La réussite d’Emmanuel Macron dépend aussi de l’identité de ses adversaires. Face à Manuel Valls, qui lui dispute la ligne social-libéral, il perdra des points. Il a tout à gagner à une candidature de François Hollande. De l’autre côté de l’échiquier politique, l’ancien ministre de l’Economie gagnerait à affronter Nicolas Sarkozy, plus radical, plutôt qu’Alain Juppé, plus positionné au centre. Cela explique d’ailleurs le timing de son annonce de candidature, qui ne doit rien au hasard. Emmanuel Macron espère que certains électeurs centristes renonceront à aller voter pour le maire de Bordeaux, précipitant sa défaite et lui laissant ainsi la place libre au centre. Attention toutefois, car si Nicolas Sarkozy venait à l’emporter, François Bayrou serait très probablement candidat. Et lui disputerait donc les voix centristes.

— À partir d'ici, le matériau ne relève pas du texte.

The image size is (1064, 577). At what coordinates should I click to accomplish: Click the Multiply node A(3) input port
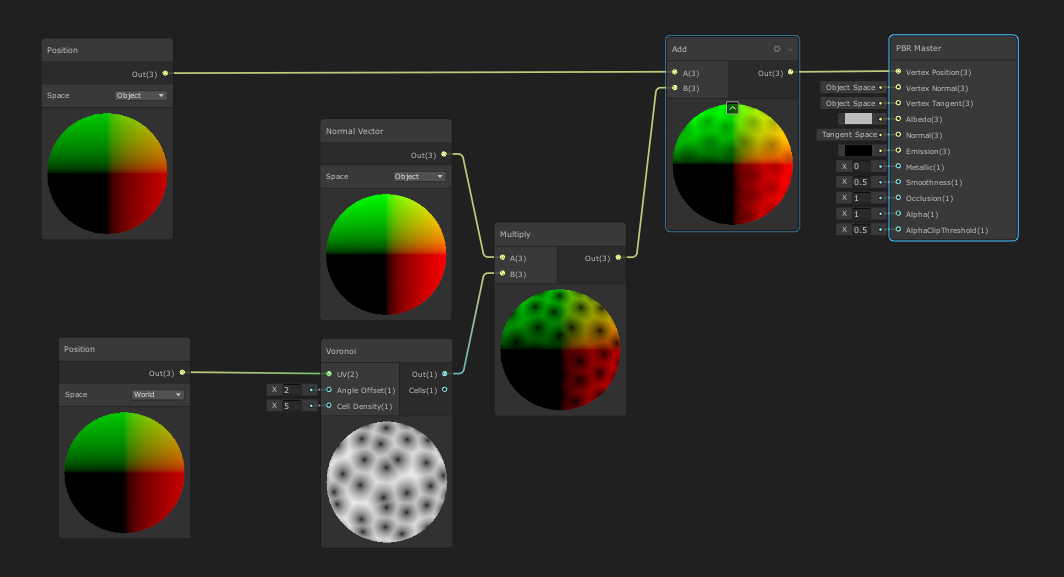pos(502,258)
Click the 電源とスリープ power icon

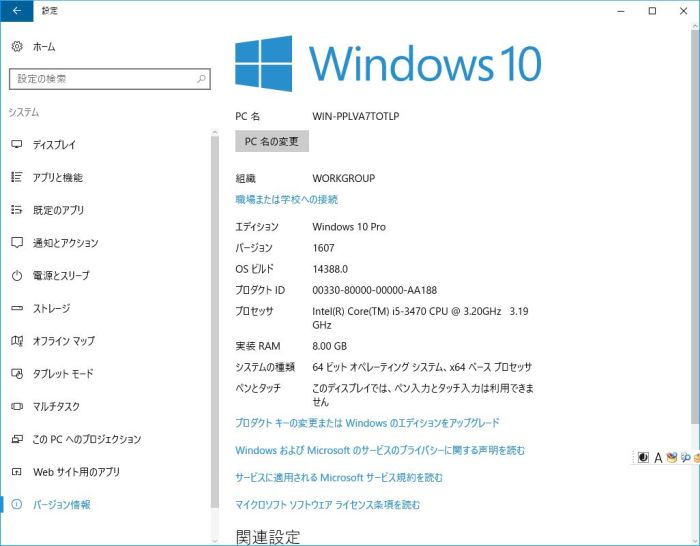click(17, 276)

  • Derrière lui, un mouvement, mais pas un parti

En Marche ! revendique près de 100.000 adhérents. Une belle réussite, mais qu’il est difficile de comparer aux autres partis politiques. Car l’adhésion au mouvement est simple et surtout gratuite. Ces adhérents ne sont donc pas forcément des militants en puissance, prêts à arpenter le terrain, coller des affiches, frapper aux portes pour convaincre. Et la présidentielle ne fait pas tout. Ensuite, il y aura les législatives. Difficile de penser aujourd’hui qu’En Marche ! bénéficie de candidats suffisamment crédibles et puissants pour s’installer à l’Assemblée.

Par ailleurs, Emmanuel Macron se félicite d’avoir déjà levé 2,7 millions d’euros sous forme de dons. C’est à la fois beaucoup, et très peu. Pour mener une campagne présidentielle, il en faudra beaucoup plus. Pour rappel, le plafond des dépenses est fixé à environ 16 millions d’euros pour le premier tour. Il faut encore trouver quelques millions pour mener une campagne de qualité. Et sans véritable parti pour assurer ses arrières, cela s’annonce compliqué. Il en est de même pour la collecte des fameuses 500 signatures pour pouvoir se présenter.

  • Dans les sondages ? Du bon et du moins bon

Certains résultats d’enquêtes peuvent inciter les partisans d’Emmanuel Macron à l’optimisme. Selon un sondage Harris Interactive publié mardi, l’ex-ministre arrive deuxième dans la liste des personnalités qui incarneraient le mieux la fonction présidentielle, avec 38% de réponses positives. Seul Alain Juppé (56%) le devance, et François Fillon (38% également), rivalise. Dans le dernier baromètre Ifop Paris Match, Emmanuel Macron se classe au septième rang des personnalités politiques les plus populaires, à 49% d’opinions positives, en hausse de quatre points.

Mais quand il s’agit d’intentions de vote, la donne est différente. Dans les différents sondages, venus des différents instituts, Emmanuel Macron se situe entre 14 et 18% des intentions de vote, en fonction de qui sont ses adversaires. Largement insuffisant pour franchir le premier tour. Une déclaration de candidature à la présidentielle change en général la donne des sondages. Reste à savoir si ce sera à la hausse ou à la baisse.